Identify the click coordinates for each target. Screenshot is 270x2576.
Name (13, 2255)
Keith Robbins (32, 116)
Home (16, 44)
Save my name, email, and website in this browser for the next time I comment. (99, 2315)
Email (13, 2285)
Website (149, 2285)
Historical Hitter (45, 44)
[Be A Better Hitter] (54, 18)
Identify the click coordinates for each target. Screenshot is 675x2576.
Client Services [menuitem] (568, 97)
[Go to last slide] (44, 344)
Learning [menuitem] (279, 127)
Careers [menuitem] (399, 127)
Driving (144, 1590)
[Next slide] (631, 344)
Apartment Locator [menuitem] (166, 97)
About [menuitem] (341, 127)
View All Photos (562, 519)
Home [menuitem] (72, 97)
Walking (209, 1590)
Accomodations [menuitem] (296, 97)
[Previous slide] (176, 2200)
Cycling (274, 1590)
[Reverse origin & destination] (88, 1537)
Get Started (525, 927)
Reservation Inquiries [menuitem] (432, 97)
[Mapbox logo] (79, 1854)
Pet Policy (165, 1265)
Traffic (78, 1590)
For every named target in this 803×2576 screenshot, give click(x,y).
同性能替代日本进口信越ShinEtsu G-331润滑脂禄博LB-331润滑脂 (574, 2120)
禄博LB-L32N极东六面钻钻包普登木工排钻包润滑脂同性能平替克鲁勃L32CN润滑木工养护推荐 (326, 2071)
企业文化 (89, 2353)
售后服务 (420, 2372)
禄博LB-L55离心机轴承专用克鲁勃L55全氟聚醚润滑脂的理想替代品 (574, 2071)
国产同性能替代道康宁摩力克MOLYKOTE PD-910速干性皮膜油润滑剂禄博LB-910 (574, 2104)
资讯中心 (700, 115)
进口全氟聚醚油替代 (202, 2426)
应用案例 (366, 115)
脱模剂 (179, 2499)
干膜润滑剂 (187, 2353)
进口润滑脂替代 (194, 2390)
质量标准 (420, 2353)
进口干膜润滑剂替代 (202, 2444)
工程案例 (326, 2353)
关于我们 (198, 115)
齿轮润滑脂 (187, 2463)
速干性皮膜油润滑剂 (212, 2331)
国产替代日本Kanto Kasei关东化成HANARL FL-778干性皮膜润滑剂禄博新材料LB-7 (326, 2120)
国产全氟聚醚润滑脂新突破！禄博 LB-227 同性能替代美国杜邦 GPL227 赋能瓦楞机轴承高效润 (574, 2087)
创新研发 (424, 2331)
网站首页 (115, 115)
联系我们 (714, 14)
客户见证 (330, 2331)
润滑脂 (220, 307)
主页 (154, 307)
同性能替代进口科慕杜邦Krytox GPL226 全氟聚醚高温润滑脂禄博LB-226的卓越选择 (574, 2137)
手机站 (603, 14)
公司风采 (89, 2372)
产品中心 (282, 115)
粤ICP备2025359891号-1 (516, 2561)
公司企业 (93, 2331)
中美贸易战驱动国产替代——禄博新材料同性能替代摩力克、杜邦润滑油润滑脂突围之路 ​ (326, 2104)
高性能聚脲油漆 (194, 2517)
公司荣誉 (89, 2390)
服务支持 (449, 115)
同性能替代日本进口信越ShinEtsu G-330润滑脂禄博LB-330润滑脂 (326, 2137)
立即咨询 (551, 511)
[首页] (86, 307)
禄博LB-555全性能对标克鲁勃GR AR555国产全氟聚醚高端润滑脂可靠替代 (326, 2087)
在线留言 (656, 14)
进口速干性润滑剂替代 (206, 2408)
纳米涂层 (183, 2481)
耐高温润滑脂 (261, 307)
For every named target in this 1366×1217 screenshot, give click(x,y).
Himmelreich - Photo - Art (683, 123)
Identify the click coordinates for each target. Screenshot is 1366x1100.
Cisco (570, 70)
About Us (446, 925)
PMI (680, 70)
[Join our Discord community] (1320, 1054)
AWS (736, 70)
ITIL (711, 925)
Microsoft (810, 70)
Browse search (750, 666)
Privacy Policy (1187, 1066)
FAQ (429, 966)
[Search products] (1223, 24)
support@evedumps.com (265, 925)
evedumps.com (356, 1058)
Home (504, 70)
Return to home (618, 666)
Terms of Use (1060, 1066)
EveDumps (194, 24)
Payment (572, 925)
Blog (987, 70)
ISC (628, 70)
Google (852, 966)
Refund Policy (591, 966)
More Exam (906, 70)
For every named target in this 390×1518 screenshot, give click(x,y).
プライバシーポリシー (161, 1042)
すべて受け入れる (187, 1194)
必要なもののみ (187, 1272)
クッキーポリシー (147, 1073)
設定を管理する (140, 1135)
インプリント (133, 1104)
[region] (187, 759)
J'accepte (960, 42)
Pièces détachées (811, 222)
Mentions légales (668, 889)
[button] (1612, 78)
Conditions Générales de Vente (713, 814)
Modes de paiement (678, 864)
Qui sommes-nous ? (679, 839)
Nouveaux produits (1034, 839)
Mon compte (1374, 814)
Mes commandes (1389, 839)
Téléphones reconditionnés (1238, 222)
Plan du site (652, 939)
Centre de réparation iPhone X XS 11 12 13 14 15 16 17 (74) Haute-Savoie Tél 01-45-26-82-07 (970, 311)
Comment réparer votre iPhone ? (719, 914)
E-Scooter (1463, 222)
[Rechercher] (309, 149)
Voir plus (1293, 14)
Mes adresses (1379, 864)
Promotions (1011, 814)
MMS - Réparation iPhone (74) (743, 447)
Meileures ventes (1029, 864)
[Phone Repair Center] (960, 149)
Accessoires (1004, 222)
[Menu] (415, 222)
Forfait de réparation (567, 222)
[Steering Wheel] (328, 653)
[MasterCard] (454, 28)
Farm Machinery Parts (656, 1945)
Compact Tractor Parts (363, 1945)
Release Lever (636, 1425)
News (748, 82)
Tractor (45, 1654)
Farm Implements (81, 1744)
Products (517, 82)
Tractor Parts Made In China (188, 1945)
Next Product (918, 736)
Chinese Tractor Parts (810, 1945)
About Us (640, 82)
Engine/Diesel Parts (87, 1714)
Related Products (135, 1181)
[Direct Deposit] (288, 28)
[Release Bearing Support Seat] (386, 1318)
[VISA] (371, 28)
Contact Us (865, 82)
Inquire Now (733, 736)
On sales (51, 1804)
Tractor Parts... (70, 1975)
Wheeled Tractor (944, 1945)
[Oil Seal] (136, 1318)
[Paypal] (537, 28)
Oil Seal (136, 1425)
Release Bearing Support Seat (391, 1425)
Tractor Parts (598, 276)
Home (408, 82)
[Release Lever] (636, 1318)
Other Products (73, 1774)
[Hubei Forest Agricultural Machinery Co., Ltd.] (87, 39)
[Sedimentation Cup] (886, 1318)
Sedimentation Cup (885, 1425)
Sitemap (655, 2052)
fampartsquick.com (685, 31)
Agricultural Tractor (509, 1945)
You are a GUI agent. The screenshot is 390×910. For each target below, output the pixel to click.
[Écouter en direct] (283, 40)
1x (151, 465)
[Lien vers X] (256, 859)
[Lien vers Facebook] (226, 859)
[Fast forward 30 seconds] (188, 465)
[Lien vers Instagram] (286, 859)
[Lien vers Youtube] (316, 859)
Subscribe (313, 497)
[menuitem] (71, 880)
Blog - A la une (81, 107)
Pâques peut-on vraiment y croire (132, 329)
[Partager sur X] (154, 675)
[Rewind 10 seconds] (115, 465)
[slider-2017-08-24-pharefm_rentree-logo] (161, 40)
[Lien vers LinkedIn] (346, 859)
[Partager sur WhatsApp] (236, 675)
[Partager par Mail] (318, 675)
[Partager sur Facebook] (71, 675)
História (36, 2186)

□ □ □

Reproduce the listing above exactly.

Solution for this exercise ->
Identify the click coordinates for each target. Screenshot is 270x2576.
Name (13, 2255)
Keith Robbins (32, 116)
Home (16, 44)
Save my name, email, and website in this browser for the next time I comment. (99, 2315)
Email (13, 2285)
Website (149, 2285)
Historical Hitter (45, 44)
[Be A Better Hitter] (54, 18)
Identify the click coordinates for each target. Screenshot is 675x2576.
Client Services [menuitem] (568, 97)
[Go to last slide] (44, 344)
Learning [menuitem] (279, 127)
Careers [menuitem] (399, 127)
Driving (144, 1590)
[Next slide] (631, 344)
Apartment Locator [menuitem] (166, 97)
About [menuitem] (341, 127)
View All Photos (562, 519)
Home [menuitem] (72, 97)
Walking (209, 1590)
Accomodations [menuitem] (296, 97)
[Previous slide] (176, 2200)
Cycling (274, 1590)
[Reverse origin & destination] (88, 1537)
Get Started (525, 927)
Reservation Inquiries [menuitem] (432, 97)
[Mapbox logo] (79, 1854)
Pet Policy (165, 1265)
Traffic (78, 1590)
For every named target in this 803×2576 screenshot, give click(x,y).
同性能替代日本进口信越ShinEtsu G-331润滑脂禄博LB-331润滑脂 (574, 2120)
禄博LB-L32N极东六面钻钻包普登木工排钻包润滑脂同性能平替克鲁勃L32CN润滑木工养护推荐 (326, 2071)
企业文化 (89, 2353)
售后服务 (420, 2372)
禄博LB-L55离心机轴承专用克鲁勃L55全氟聚醚润滑脂的理想替代品 (574, 2071)
国产同性能替代道康宁摩力克MOLYKOTE PD-910速干性皮膜油润滑剂禄博LB-910 (574, 2104)
资讯中心 (700, 115)
进口全氟聚醚油替代 (202, 2426)
应用案例 (366, 115)
脱模剂 (179, 2499)
干膜润滑剂 (187, 2353)
进口润滑脂替代 (194, 2390)
质量标准 (420, 2353)
进口干膜润滑剂替代 (202, 2444)
工程案例 (326, 2353)
关于我们 (198, 115)
齿轮润滑脂 (187, 2463)
速干性皮膜油润滑剂 (212, 2331)
国产替代日本Kanto Kasei关东化成HANARL FL-778干性皮膜润滑剂禄博新材料LB-7 (326, 2120)
国产全氟聚醚润滑脂新突破！禄博 LB-227 同性能替代美国杜邦 GPL227 赋能瓦楞机轴承高效润 (574, 2087)
创新研发 (424, 2331)
网站首页 (115, 115)
联系我们 (714, 14)
客户见证 (330, 2331)
润滑脂 (220, 307)
主页 (154, 307)
同性能替代进口科慕杜邦Krytox GPL226 全氟聚醚高温润滑脂禄博LB-226的卓越选择 (574, 2137)
手机站 (603, 14)
公司风采 (89, 2372)
产品中心 (282, 115)
粤ICP备2025359891号-1 (516, 2561)
公司企业 (93, 2331)
中美贸易战驱动国产替代——禄博新材料同性能替代摩力克、杜邦润滑油润滑脂突围之路 ​ (326, 2104)
高性能聚脲油漆 (194, 2517)
公司荣誉 (89, 2390)
服务支持 (449, 115)
同性能替代日本进口信越ShinEtsu G-330润滑脂禄博LB-330润滑脂 (326, 2137)
立即咨询 (551, 511)
[首页] (86, 307)
禄博LB-555全性能对标克鲁勃GR AR555国产全氟聚醚高端润滑脂可靠替代 (326, 2087)
在线留言 (656, 14)
进口速干性润滑剂替代 (206, 2408)
纳米涂层 (183, 2481)
耐高温润滑脂 (261, 307)
For every named target in this 1366×1217 screenshot, give click(x,y).
Himmelreich - Photo - Art (683, 123)
Identify the click coordinates for each target. Screenshot is 1366x1100.
Cisco (570, 70)
About Us (446, 925)
PMI (680, 70)
[Join our Discord community] (1320, 1054)
AWS (736, 70)
ITIL (711, 925)
Microsoft (810, 70)
Browse search (750, 666)
Privacy Policy (1187, 1066)
FAQ (429, 966)
[Search products] (1223, 24)
support@evedumps.com (265, 925)
evedumps.com (356, 1058)
Home (504, 70)
Return to home (618, 666)
Terms of Use (1060, 1066)
EveDumps (194, 24)
Payment (572, 925)
Blog (987, 70)
ISC (628, 70)
Google (852, 966)
Refund Policy (591, 966)
More Exam (906, 70)
For every named target in this 390×1518 screenshot, give click(x,y).
プライバシーポリシー (161, 1042)
すべて受け入れる (187, 1194)
必要なもののみ (187, 1272)
クッキーポリシー (147, 1073)
設定を管理する (140, 1135)
インプリント (133, 1104)
[region] (187, 759)
J'accepte (960, 42)
Pièces détachées (811, 222)
Mentions légales (668, 889)
[button] (1612, 78)
Conditions Générales de Vente (713, 814)
Modes de paiement (678, 864)
Qui sommes-nous ? (679, 839)
Nouveaux produits (1034, 839)
Mon compte (1374, 814)
Mes commandes (1389, 839)
Téléphones reconditionnés (1238, 222)
Plan du site (652, 939)
Centre de réparation iPhone X XS 11 12 13 14 15 16 17 (74) Haute-Savoie Tél 01-45-26-82-07 (970, 311)
Comment réparer votre iPhone ? (719, 914)
E-Scooter (1463, 222)
[Rechercher] (309, 149)
Voir plus (1293, 14)
Mes adresses (1379, 864)
Promotions (1011, 814)
MMS - Réparation iPhone (74) (743, 447)
Meileures ventes (1029, 864)
[Phone Repair Center] (960, 149)
Accessoires (1004, 222)
[Menu] (415, 222)
Forfait de réparation (567, 222)
[Steering Wheel] (328, 653)
[MasterCard] (454, 28)
Farm Machinery Parts (656, 1945)
Compact Tractor Parts (363, 1945)
Release Lever (636, 1425)
News (748, 82)
Tractor (45, 1654)
Farm Implements (81, 1744)
Products (517, 82)
Tractor Parts Made In China (188, 1945)
Next Product (918, 736)
Chinese Tractor Parts (810, 1945)
About Us (640, 82)
Engine/Diesel Parts (87, 1714)
Related Products (135, 1181)
[Direct Deposit] (288, 28)
[Release Bearing Support Seat] (386, 1318)
[VISA] (371, 28)
Contact Us (865, 82)
Inquire Now (733, 736)
On sales (51, 1804)
Tractor Parts... (70, 1975)
Wheeled Tractor (944, 1945)
[Oil Seal] (136, 1318)
[Paypal] (537, 28)
Oil Seal (136, 1425)
Release Bearing Support Seat (391, 1425)
Tractor Parts (598, 276)
Home (408, 82)
[Release Lever] (636, 1318)
Other Products (73, 1774)
[Hubei Forest Agricultural Machinery Co., Ltd.] (87, 39)
[Sedimentation Cup] (886, 1318)
Sedimentation Cup (885, 1425)
Sitemap (655, 2052)
fampartsquick.com (685, 31)
Agricultural Tractor (509, 1945)
You are a GUI agent. The screenshot is 390×910. For each target below, output the pixel to click.
[Écouter en direct] (283, 40)
1x (151, 465)
[Lien vers X] (256, 859)
[Lien vers Facebook] (226, 859)
[Fast forward 30 seconds] (188, 465)
[Lien vers Instagram] (286, 859)
[Lien vers Youtube] (316, 859)
Subscribe (313, 497)
[menuitem] (71, 880)
Blog - A la une (81, 107)
Pâques peut-on vraiment y croire (132, 329)
[Partager sur X] (154, 675)
[Rewind 10 seconds] (115, 465)
[slider-2017-08-24-pharefm_rentree-logo] (161, 40)
[Lien vers LinkedIn] (346, 859)
[Partager sur WhatsApp] (236, 675)
[Partager par Mail] (318, 675)
[Partager sur Facebook] (71, 675)
História (36, 2186)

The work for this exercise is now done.